Build to 3 sets of 8-10 at 20X1

*Perform the kickstand RDL stretch x 10 + :10 per side between sets

Pull up Test

1 set max unbroken strict chest to bar
Rest 2:30-3:00
1 set max unbroken strict chin over bar
Rest 2:30-3:00
1 set max banded strict chest to bar

Notes

Build up to a working weight on the bench press, then do each working set at the same weight and aim for the top of the rep range. If you get 3×10 this week, you may go heavier next week.

The kickstand RDL stretch is unweighted.

For the pull ups, use the same modifications you used during your most recent time you attended last month’s pull up day. Otherwise, choose modifications that will allow you to get at least 6 strict chest to bar, 8 chin over bar, and 10 banded chest to bar.

Conditioning

For time

21-15-9 KB swings
7-5-3 wall walks

*4 min cap*

Notes

The workout today is a descending ladder of kettlebell swings and wall walks.
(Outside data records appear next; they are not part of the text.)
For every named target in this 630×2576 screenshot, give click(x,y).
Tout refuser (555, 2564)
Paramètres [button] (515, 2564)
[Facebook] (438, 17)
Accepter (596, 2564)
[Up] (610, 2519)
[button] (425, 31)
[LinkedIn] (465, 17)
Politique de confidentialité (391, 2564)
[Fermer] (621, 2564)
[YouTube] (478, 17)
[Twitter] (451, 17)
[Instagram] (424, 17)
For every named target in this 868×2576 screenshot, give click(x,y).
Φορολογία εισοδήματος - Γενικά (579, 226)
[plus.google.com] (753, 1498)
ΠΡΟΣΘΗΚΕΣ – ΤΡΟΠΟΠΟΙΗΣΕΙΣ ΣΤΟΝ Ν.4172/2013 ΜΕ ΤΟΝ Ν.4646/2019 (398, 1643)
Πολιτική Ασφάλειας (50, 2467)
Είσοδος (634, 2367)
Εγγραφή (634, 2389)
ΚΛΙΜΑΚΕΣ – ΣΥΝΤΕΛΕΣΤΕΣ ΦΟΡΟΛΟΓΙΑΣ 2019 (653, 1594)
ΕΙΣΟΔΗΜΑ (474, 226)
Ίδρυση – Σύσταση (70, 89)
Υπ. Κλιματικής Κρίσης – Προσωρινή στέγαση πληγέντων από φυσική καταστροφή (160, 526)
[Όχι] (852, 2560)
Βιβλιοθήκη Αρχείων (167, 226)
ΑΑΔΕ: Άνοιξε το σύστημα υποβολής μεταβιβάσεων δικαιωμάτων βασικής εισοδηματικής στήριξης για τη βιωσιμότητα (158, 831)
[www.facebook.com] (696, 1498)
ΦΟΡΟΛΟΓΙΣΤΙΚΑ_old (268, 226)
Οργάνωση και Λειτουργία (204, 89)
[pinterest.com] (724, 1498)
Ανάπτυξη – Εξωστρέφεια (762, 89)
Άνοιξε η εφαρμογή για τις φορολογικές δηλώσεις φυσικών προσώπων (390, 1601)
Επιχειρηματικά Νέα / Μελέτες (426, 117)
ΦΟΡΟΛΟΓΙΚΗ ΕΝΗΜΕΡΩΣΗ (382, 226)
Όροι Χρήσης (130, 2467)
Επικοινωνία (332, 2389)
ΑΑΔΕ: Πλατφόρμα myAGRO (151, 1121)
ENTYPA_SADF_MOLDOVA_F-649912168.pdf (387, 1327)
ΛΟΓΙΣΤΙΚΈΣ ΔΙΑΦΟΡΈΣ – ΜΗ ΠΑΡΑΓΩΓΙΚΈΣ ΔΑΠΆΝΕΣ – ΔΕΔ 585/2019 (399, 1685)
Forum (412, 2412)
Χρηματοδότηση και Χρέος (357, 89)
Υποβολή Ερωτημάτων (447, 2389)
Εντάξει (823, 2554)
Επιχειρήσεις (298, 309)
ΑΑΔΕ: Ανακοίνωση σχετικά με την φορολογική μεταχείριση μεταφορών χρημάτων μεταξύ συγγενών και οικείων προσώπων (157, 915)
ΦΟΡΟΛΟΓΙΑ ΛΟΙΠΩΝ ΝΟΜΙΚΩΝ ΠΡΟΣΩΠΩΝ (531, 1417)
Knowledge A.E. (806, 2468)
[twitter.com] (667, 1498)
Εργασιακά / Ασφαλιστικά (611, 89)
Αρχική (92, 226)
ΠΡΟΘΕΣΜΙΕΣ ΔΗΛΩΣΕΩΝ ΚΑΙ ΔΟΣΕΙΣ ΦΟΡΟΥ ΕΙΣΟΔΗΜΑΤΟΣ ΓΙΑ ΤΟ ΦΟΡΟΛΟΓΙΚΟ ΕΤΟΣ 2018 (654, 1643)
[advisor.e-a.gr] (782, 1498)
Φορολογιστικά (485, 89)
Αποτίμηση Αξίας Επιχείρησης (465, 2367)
You will complete 21 kettlebell swings followed by 5 wall walks, then 15 kettlebell swings and 5 wall walks, and finally 9 kettlebell swings and 3 wall walks. Your score is the time it takes to complete the ladder or score at the 4 minute cap.

Your kettlebell weight should be moderate, and you should aim to complete the swings unbroken.

The wall walks should be completed at a pace of at least 5/minute. If this pace sounds aggressive, consider lowering the reps of the wall walks 5-4-3, or modifying the height of the wall walks.